Factors affecting the inactivation of microorganisms by intense light pulses
Gómez-López, V.M., Devlieghere, F., Bonduelle, V., and Debevere, J., (2005). J. Appl. Microbiol. 99: 460-470. doi:10.1111/j.1365-2672.2005.02641.x. PMID:16108787.
AIM : To determine the influence of several factors on the inactivation of micro-organisms by intense light pulses (ILP).

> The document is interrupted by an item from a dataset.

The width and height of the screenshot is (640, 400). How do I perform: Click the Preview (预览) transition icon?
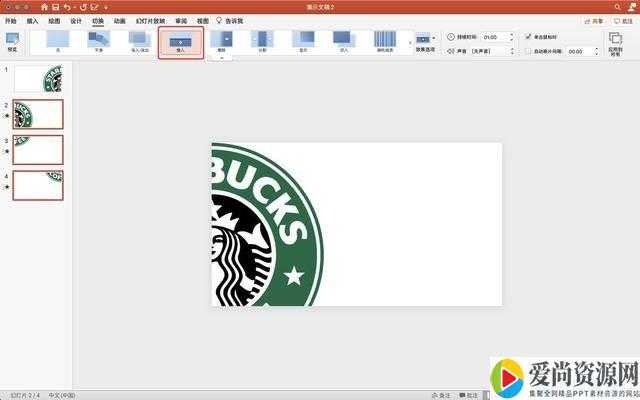(12, 40)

METHODS AND RESULTS : Micro-organisms on agar media were flashed 50 times under different conditions and their inactivation measured. Micro-organisms differed in sensitivity to ILP but no pattern was observed among different groups. Several enumeration methods to quantify the effect of ILP were investigated and showed relevant differences, shading effect and photoreactivation accounted for them, the strike method yielded the most reliable results. Higher decontamination efficiencies were obtained for Petri dishes located close to the strobe and inside the illumination cone.

Decontamination efficacy decreased significantly at contamination levels >6.85 log(10). After 13 successive treatments, no resistance to ILP could be demonstrated. Media warming up depended on the distance from the strobe and the number of flashes.

CONCLUSIONS: For an industrial implementation: the position and orientation of strobes in an unit will determine the lethality, products should be flashed as soon as possible after contamination occurs, a cooling system should be used for heat-sensitive products and flashed products should be light protected. No resistant flora is expected to develop.

SIGNIFICANCE AND IMPACT OF THE STUDY: Conclusions derived from this work will allow a better implementation of this decontamination technique at the industrial level.

Inactivation of polyphenol oxidase by pulsed light
Manzocco L, Panozzo A, Nicoli MC (2013). J Food Sci. 2013 Aug;78(8):E1183-7. doi: 10.1111/1750-3841.12216
The effect of pulsed light on the inactivation of polyphenol oxidase (PPO) in model solutions was investigated focusing on the effect of enzyme concentration and total energy dose of the treatment. PPO inactivation increased with the dose of the treatment.

Complete enzyme inactivation was achieved by pulsed light doses higher than 8.75 J cm(-2) . At low PPO concentrations (4 to 10 U), the enzyme resulted in highly inactivated by pulsed light treatment. Further increase in enzyme units determined a progressive decrease in PPO inactivation.

The latter was attributed to protein structural modifications including cleavage and unfolding/aggregation phenomena. PPO amounts higher than 10 U probably favored enzyme conformations that were less prone to intermolecular rearrangements leading to inactivation.